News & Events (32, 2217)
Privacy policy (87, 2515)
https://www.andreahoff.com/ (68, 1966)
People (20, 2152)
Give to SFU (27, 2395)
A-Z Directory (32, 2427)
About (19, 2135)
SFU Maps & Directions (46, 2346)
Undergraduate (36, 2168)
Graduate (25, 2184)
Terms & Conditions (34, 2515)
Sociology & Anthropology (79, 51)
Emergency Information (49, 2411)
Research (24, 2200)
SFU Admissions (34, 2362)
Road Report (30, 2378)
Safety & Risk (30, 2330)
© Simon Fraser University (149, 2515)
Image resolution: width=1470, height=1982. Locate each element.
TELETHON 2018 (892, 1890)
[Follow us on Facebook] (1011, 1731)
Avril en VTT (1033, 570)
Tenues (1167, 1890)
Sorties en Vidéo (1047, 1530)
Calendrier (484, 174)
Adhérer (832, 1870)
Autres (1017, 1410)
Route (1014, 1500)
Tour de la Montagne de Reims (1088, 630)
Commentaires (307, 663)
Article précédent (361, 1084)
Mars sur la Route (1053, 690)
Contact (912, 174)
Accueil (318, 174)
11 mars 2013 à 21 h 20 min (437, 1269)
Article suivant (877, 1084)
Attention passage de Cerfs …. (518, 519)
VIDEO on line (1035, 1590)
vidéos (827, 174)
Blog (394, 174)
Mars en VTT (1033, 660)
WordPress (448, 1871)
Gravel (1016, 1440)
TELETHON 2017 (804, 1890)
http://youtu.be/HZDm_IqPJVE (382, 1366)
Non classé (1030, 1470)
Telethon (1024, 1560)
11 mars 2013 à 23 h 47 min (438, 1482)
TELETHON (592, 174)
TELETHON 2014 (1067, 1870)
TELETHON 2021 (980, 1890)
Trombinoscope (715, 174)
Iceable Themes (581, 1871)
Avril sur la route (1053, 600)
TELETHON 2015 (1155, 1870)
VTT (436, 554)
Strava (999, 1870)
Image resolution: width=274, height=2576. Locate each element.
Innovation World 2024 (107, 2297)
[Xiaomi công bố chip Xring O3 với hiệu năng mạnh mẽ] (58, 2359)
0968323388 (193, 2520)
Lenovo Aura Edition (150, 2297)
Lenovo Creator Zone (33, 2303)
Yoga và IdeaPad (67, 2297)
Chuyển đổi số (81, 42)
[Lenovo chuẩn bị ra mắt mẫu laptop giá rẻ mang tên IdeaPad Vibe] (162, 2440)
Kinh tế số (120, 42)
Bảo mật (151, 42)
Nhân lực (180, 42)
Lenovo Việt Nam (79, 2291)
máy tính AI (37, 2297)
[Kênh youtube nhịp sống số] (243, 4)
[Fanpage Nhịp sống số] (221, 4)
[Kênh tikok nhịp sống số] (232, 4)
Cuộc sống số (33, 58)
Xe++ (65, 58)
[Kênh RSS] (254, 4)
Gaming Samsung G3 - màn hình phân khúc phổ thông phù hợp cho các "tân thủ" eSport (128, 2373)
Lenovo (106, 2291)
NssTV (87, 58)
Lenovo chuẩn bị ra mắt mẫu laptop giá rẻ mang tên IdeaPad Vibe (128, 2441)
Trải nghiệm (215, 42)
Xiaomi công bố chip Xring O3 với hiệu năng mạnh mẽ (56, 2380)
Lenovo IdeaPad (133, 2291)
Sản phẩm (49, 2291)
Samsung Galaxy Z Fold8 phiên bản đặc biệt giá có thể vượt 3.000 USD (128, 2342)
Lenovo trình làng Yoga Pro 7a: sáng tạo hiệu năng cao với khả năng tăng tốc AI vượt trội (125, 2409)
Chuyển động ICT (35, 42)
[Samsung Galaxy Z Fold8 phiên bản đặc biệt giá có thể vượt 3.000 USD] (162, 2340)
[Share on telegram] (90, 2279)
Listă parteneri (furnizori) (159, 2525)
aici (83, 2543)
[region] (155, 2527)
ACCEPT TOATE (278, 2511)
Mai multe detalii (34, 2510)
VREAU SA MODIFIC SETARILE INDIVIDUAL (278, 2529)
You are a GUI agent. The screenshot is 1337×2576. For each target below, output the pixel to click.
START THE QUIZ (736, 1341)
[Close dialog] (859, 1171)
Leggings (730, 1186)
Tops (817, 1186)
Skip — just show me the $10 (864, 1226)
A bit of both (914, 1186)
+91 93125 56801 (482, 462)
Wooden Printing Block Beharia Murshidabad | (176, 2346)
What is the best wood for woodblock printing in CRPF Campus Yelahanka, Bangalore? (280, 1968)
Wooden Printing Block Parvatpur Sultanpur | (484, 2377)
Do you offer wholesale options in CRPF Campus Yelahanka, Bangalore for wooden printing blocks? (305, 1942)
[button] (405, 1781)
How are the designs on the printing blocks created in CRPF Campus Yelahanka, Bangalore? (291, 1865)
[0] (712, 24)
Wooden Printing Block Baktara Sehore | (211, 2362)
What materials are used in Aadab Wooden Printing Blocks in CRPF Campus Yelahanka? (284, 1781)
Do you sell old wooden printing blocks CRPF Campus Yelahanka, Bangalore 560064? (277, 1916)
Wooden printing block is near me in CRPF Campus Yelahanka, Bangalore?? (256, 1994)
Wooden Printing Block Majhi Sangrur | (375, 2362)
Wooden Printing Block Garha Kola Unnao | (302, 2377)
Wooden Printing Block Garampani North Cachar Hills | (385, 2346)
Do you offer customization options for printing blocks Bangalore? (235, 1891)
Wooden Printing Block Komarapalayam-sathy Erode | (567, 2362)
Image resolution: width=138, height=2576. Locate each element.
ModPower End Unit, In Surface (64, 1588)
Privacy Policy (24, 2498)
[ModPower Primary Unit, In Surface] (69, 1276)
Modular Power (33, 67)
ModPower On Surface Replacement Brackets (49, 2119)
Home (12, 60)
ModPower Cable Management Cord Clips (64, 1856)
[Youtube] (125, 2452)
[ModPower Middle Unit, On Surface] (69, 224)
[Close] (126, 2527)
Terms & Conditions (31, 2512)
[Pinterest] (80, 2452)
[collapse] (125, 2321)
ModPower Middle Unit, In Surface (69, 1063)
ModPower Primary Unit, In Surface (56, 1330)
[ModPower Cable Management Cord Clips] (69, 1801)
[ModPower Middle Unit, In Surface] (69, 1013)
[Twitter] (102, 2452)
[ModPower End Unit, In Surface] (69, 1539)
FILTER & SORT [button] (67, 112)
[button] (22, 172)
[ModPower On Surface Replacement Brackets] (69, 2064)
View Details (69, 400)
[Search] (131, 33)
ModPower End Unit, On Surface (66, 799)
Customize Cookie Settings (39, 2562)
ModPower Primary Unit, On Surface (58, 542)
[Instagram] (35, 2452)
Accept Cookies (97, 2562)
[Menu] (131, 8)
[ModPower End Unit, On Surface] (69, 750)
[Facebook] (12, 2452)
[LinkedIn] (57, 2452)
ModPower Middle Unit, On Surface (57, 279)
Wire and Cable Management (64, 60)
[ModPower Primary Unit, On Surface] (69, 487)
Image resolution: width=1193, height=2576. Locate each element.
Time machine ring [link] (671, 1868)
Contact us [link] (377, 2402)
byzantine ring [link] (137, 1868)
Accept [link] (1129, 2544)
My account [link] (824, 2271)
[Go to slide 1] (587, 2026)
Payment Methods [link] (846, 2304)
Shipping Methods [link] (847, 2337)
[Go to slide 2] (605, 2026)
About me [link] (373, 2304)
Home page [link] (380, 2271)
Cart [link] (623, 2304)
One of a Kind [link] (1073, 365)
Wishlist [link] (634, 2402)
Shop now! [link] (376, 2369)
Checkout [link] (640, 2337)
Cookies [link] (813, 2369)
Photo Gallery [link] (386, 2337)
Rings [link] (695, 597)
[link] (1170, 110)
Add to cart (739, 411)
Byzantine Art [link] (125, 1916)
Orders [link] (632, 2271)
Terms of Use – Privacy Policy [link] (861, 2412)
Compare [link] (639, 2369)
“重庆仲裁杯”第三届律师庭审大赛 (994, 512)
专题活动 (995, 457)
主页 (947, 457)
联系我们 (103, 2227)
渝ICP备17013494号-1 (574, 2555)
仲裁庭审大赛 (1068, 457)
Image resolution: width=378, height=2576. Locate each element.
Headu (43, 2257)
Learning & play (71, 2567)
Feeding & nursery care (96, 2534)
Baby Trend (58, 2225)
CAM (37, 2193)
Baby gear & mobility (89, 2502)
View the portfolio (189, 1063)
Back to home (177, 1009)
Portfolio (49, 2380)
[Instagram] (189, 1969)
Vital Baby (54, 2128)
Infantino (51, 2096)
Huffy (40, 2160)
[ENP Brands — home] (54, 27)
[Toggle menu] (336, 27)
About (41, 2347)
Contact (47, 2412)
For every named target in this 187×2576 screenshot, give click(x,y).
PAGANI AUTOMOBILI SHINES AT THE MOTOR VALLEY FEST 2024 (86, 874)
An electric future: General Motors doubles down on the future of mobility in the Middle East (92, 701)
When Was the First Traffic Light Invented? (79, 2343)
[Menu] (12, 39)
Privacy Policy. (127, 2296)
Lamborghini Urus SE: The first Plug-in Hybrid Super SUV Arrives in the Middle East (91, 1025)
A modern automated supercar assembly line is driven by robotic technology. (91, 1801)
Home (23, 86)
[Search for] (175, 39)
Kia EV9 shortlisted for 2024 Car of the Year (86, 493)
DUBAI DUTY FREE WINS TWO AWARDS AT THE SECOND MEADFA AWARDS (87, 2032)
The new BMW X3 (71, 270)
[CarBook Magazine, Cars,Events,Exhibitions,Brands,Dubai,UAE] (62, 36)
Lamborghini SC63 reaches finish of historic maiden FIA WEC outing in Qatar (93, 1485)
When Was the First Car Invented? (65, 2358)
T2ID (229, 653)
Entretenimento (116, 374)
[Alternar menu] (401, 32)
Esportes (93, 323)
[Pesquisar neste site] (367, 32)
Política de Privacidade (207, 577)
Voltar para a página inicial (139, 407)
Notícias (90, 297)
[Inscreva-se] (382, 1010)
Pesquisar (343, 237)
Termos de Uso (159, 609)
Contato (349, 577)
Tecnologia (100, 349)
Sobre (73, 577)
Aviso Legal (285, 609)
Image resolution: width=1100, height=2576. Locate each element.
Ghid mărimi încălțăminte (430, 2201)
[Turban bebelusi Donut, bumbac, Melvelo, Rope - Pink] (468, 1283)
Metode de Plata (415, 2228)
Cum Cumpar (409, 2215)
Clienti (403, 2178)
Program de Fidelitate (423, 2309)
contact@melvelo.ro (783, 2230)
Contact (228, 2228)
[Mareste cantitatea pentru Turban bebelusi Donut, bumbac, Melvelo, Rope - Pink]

• • • •

What are the lines, exactly as written above, from the line with "Emergency Information (49, 2411)" to the line with "TELETHON 2018 (892, 1890)", both included? Output only those.

Emergency Information (49, 2411)
Research (24, 2200)
SFU Admissions (34, 2362)
Road Report (30, 2378)
Safety & Risk (30, 2330)
© Simon Fraser University (149, 2515)
Image resolution: width=1470, height=1982. Locate each element.
TELETHON 2018 (892, 1890)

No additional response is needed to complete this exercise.